Messieurs, je crois que des paroles de cette nature sont moins dangereuses dites en public, a cette tribune, que murmurees sourdement; et si je cite ces conversations, c'est que j'espere amener a la tribune, pour s'expliquer, ceux qui ont exprime les idees que je viens de rapporter. Alors, messieurs, nous pourrons les combattre au grand jour. (Murmures a droite.)
J'ajouterai, messieurs, qu'on allait encore plus loin. (Interruption.)
VOIX A DROITE.—Qui? qui? Nommez qui a dit cela!
M. VICTOR HUGO.—Que ceux qui ont ainsi parle se nomment eux-memes, c'est leur affaire. Qu'ils aient a la tribune le courage de leurs opinions de couloirs et de commissions. Quant a moi, ce n'est pas mon role de reveler des noms qui se cachent. Les idees se montrent, je combats les idees; quand les hommes se montreront, je combattrai les hommes. (Agitation.) Messieurs, vous le savez, les choses qu'on ne dit pas tout haut sont souvent celles qui font le plus de mal. Ici les paroles publiques sont pour la foule, les paroles secretes sont pour le vote. Eh bien, je ne veux pas, moi, de paroles secretes quand il s'agit de l'avenir du peuple et des lois de mon pays.
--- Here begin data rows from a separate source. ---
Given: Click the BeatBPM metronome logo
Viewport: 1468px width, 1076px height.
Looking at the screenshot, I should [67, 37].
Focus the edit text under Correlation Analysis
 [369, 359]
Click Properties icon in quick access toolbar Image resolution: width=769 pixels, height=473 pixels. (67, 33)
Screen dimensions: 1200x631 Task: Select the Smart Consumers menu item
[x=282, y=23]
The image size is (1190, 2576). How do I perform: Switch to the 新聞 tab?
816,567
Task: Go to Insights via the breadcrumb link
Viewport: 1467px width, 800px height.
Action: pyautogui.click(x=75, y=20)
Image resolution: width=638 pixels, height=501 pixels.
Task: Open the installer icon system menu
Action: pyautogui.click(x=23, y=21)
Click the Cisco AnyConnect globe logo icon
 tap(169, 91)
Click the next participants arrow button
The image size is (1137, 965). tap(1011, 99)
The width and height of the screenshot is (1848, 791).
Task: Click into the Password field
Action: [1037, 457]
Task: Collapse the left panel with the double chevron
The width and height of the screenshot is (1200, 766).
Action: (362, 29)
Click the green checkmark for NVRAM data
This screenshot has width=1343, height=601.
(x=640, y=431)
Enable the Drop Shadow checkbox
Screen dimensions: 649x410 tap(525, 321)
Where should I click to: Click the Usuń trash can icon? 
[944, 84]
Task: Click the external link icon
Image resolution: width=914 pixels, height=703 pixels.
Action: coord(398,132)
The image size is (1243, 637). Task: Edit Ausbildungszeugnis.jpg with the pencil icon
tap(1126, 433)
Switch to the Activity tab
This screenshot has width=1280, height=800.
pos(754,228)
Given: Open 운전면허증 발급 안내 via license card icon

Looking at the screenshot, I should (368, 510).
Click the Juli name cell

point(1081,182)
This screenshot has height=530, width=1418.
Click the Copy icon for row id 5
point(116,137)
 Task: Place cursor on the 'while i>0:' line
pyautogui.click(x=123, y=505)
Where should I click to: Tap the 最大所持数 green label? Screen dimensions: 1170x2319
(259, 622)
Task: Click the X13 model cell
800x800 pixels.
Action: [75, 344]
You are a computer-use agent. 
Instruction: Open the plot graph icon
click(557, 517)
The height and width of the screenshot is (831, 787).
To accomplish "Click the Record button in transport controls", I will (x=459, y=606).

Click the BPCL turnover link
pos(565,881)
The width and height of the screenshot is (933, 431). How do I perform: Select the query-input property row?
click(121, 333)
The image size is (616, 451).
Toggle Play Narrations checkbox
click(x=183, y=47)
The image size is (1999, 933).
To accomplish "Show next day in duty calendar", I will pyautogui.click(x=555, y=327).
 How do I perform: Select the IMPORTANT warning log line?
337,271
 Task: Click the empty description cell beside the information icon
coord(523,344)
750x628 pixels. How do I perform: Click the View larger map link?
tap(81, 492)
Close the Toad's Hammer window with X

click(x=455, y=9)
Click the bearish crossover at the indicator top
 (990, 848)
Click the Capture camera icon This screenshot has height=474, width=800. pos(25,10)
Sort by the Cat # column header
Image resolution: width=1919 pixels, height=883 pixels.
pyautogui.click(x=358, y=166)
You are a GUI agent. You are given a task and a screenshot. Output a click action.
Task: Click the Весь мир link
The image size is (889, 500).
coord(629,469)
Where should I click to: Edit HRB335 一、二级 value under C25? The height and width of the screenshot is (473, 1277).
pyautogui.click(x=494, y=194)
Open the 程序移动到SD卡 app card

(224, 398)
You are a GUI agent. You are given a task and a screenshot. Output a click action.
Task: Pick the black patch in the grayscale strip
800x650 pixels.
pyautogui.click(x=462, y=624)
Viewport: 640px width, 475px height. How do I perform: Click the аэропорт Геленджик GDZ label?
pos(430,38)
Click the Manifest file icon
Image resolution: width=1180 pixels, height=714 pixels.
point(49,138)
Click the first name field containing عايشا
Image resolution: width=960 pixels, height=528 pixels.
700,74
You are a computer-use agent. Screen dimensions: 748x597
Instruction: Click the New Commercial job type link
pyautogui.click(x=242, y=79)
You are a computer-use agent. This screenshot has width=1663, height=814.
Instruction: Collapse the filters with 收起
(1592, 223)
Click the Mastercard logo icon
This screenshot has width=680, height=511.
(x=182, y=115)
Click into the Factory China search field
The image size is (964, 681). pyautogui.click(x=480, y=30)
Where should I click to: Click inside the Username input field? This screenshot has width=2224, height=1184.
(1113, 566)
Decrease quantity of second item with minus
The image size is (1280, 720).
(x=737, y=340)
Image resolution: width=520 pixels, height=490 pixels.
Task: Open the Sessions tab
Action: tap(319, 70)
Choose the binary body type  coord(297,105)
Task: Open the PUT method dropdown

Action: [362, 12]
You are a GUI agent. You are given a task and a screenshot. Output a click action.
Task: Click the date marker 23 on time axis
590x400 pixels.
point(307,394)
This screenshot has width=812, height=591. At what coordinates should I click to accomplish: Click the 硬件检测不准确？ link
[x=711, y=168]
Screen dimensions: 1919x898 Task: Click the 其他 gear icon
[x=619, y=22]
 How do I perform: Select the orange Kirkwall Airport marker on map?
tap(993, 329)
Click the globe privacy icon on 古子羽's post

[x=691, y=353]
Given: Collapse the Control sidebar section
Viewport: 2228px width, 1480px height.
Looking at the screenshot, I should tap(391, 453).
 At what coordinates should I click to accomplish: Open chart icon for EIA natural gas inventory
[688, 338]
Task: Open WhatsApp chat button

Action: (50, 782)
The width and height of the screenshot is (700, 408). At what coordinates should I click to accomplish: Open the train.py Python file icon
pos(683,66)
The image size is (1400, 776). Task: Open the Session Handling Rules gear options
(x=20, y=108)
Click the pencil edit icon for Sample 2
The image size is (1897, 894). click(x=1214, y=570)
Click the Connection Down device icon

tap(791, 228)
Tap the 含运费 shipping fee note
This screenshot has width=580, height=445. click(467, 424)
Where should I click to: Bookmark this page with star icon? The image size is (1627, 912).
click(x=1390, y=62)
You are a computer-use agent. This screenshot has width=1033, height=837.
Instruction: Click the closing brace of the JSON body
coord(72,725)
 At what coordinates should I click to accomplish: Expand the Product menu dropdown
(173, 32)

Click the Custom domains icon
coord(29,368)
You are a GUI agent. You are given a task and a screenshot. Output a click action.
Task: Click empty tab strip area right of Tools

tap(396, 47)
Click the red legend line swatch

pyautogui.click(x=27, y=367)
Les paroles secretes, je les devoile; les influences cachees, je les demasque; c'est mon devoir. (L'agitation redouble.) Je continue donc. Ceux qui parlaient ainsi ajoutaient que "faire esperer au peuple un surcroit de bien-etre et une diminution de malaise, c'est promettre l'impossible; qu'il n'y a rien a faire, en un mot, que ce qui a deja ete fait par tous les gouvernements dans toutes les circonstances semblables; que tout le reste est declamation et chimere, et que la repression suffit pour le present et la compression pour l'avenir". (Violents murmures.—De nombreuses interpellations sont adressees a l'orateur par des membres de la droite et du centre, parmi lesquels nous remarquons MM. Denis Benoist et de Dampierre.)
Je suis heureux, messieurs, que mes paroles aient fait eclater une telle unanimite de protestations.
M. LE PRESIDENT DUPIN.—L'assemblee a en effet manifeste son sentiment. Le president n'a rien a ajouter. (Tres bien! tres bien!)
M. VICTOR HUGO.—Ce n'est pas la ma maniere de comprendre le retablissement de l'ordre…. (Interruption a droite.)
UNE VOIX.—Ce n'est la maniere de personne.
M. NOEL PARFAIT.—On l'a dit dans mon bureau. (Cris a droite.)
M. DUFOURNEL, a M. Parfait.—Citez! dites qui a parle ainsi!